### Exercise objective
Update the material below by replacing every instance of "click coordinates" with "tap coordinates", leaving everything else unchanged.
Start
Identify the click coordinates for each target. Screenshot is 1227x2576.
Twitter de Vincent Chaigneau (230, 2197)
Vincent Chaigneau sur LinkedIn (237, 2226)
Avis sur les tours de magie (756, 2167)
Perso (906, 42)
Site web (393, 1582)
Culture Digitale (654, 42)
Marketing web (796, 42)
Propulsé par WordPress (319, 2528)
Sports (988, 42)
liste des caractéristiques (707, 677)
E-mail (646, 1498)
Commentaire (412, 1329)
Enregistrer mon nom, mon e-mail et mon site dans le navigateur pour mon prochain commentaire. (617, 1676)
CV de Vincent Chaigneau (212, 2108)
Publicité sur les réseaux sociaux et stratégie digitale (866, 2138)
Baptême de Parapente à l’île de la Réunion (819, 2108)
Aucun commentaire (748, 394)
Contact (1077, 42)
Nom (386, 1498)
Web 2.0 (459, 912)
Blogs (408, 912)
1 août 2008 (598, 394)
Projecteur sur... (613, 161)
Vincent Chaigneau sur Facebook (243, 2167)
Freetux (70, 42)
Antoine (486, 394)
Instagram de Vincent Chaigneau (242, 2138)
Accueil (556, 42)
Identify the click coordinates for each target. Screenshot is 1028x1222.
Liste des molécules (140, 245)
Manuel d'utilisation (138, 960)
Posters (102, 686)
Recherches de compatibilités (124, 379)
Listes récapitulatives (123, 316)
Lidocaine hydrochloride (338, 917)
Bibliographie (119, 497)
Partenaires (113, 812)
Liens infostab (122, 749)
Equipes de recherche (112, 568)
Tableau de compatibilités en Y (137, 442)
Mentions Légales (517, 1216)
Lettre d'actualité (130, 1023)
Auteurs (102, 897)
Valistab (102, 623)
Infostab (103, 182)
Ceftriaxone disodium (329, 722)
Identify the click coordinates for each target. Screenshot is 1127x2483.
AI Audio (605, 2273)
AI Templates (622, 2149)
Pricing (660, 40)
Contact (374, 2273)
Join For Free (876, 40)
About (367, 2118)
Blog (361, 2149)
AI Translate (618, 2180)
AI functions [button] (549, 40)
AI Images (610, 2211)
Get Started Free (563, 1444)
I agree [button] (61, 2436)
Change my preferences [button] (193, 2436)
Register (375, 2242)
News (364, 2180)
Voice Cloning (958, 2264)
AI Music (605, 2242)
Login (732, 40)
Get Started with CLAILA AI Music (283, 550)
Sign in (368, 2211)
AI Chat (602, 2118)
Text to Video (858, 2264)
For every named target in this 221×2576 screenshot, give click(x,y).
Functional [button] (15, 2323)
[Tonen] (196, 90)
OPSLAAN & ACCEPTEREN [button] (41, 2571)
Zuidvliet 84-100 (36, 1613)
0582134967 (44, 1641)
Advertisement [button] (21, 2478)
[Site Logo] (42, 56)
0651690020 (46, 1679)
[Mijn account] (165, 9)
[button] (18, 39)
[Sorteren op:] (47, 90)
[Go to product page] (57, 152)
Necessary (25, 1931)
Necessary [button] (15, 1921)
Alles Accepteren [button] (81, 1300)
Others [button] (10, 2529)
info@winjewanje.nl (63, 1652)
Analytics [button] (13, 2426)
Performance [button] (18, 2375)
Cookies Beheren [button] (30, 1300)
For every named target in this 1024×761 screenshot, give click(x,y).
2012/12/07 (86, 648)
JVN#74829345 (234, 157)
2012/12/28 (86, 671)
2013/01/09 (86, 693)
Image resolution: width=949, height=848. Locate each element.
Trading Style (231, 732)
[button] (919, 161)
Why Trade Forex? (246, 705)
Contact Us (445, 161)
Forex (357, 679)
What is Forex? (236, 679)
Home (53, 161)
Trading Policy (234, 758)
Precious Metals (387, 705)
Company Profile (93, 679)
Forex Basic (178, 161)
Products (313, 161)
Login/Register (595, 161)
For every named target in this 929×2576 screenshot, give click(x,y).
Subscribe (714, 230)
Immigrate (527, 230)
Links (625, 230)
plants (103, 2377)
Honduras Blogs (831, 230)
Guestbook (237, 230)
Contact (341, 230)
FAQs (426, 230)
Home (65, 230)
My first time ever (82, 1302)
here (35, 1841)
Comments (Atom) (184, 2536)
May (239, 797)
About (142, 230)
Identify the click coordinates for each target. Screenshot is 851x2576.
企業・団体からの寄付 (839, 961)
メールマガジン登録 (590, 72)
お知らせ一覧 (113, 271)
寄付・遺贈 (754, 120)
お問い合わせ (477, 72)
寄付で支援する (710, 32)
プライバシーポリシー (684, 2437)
End
### Exercise result
Identify the tap coordinates for each target. Screenshot is 1227x2576.
Twitter de Vincent Chaigneau (230, 2197)
Vincent Chaigneau sur LinkedIn (237, 2226)
Avis sur les tours de magie (756, 2167)
Perso (906, 42)
Site web (393, 1582)
Culture Digitale (654, 42)
Marketing web (796, 42)
Propulsé par WordPress (319, 2528)
Sports (988, 42)
liste des caractéristiques (707, 677)
E-mail (646, 1498)
Commentaire (412, 1329)
Enregistrer mon nom, mon e-mail et mon site dans le navigateur pour mon prochain commentaire. (617, 1676)
CV de Vincent Chaigneau (212, 2108)
Publicité sur les réseaux sociaux et stratégie digitale (866, 2138)
Baptême de Parapente à l’île de la Réunion (819, 2108)
Aucun commentaire (748, 394)
Contact (1077, 42)
Nom (386, 1498)
Web 2.0 (459, 912)
Blogs (408, 912)
1 août 2008 (598, 394)
Projecteur sur... (613, 161)
Vincent Chaigneau sur Facebook (243, 2167)
Freetux (70, 42)
Antoine (486, 394)
Instagram de Vincent Chaigneau (242, 2138)
Accueil (556, 42)
Identify the tap coordinates for each target. Screenshot is 1028x1222.
Liste des molécules (140, 245)
Manuel d'utilisation (138, 960)
Posters (102, 686)
Recherches de compatibilités (124, 379)
Listes récapitulatives (123, 316)
Lidocaine hydrochloride (338, 917)
Bibliographie (119, 497)
Partenaires (113, 812)
Liens infostab (122, 749)
Equipes de recherche (112, 568)
Tableau de compatibilités en Y (137, 442)
Mentions Légales (517, 1216)
Lettre d'actualité (130, 1023)
Auteurs (102, 897)
Valistab (102, 623)
Infostab (103, 182)
Ceftriaxone disodium (329, 722)
Identify the tap coordinates for each target. Screenshot is 1127x2483.
AI Audio (605, 2273)
AI Templates (622, 2149)
Pricing (660, 40)
Contact (374, 2273)
Join For Free (876, 40)
About (367, 2118)
Blog (361, 2149)
AI Translate (618, 2180)
AI functions [button] (549, 40)
AI Images (610, 2211)
Get Started Free (563, 1444)
I agree [button] (61, 2436)
Change my preferences [button] (193, 2436)
Register (375, 2242)
News (364, 2180)
Voice Cloning (958, 2264)
AI Music (605, 2242)
Login (732, 40)
Get Started with CLAILA AI Music (283, 550)
Sign in (368, 2211)
AI Chat (602, 2118)
Text to Video (858, 2264)
For every named target in this 221×2576 screenshot, give click(x,y).
Functional [button] (15, 2323)
[Tonen] (196, 90)
OPSLAAN & ACCEPTEREN [button] (41, 2571)
Zuidvliet 84-100 (36, 1613)
0582134967 (44, 1641)
Advertisement [button] (21, 2478)
[Site Logo] (42, 56)
0651690020 (46, 1679)
[Mijn account] (165, 9)
[button] (18, 39)
[Sorteren op:] (47, 90)
[Go to product page] (57, 152)
Necessary (25, 1931)
Necessary [button] (15, 1921)
Alles Accepteren [button] (81, 1300)
Others [button] (10, 2529)
info@winjewanje.nl (63, 1652)
Analytics [button] (13, 2426)
Performance [button] (18, 2375)
Cookies Beheren [button] (30, 1300)
For every named target in this 1024×761 screenshot, give click(x,y).
2012/12/07 (86, 648)
JVN#74829345 (234, 157)
2012/12/28 (86, 671)
2013/01/09 (86, 693)
Image resolution: width=949, height=848. Locate each element.
Trading Style (231, 732)
[button] (919, 161)
Why Trade Forex? (246, 705)
Contact Us (445, 161)
Forex (357, 679)
What is Forex? (236, 679)
Home (53, 161)
Trading Policy (234, 758)
Precious Metals (387, 705)
Company Profile (93, 679)
Forex Basic (178, 161)
Products (313, 161)
Login/Register (595, 161)
For every named target in this 929×2576 screenshot, give click(x,y).
Subscribe (714, 230)
Immigrate (527, 230)
Links (625, 230)
plants (103, 2377)
Honduras Blogs (831, 230)
Guestbook (237, 230)
Contact (341, 230)
FAQs (426, 230)
Home (65, 230)
My first time ever (82, 1302)
here (35, 1841)
Comments (Atom) (184, 2536)
May (239, 797)
About (142, 230)
Identify the tap coordinates for each target. Screenshot is 851x2576.
企業・団体からの寄付 (839, 961)
メールマガジン登録 (590, 72)
お知らせ一覧 (113, 271)
寄付・遺贈 (754, 120)
お問い合わせ (477, 72)
寄付で支援する (710, 32)
プライバシーポリシー (684, 2437)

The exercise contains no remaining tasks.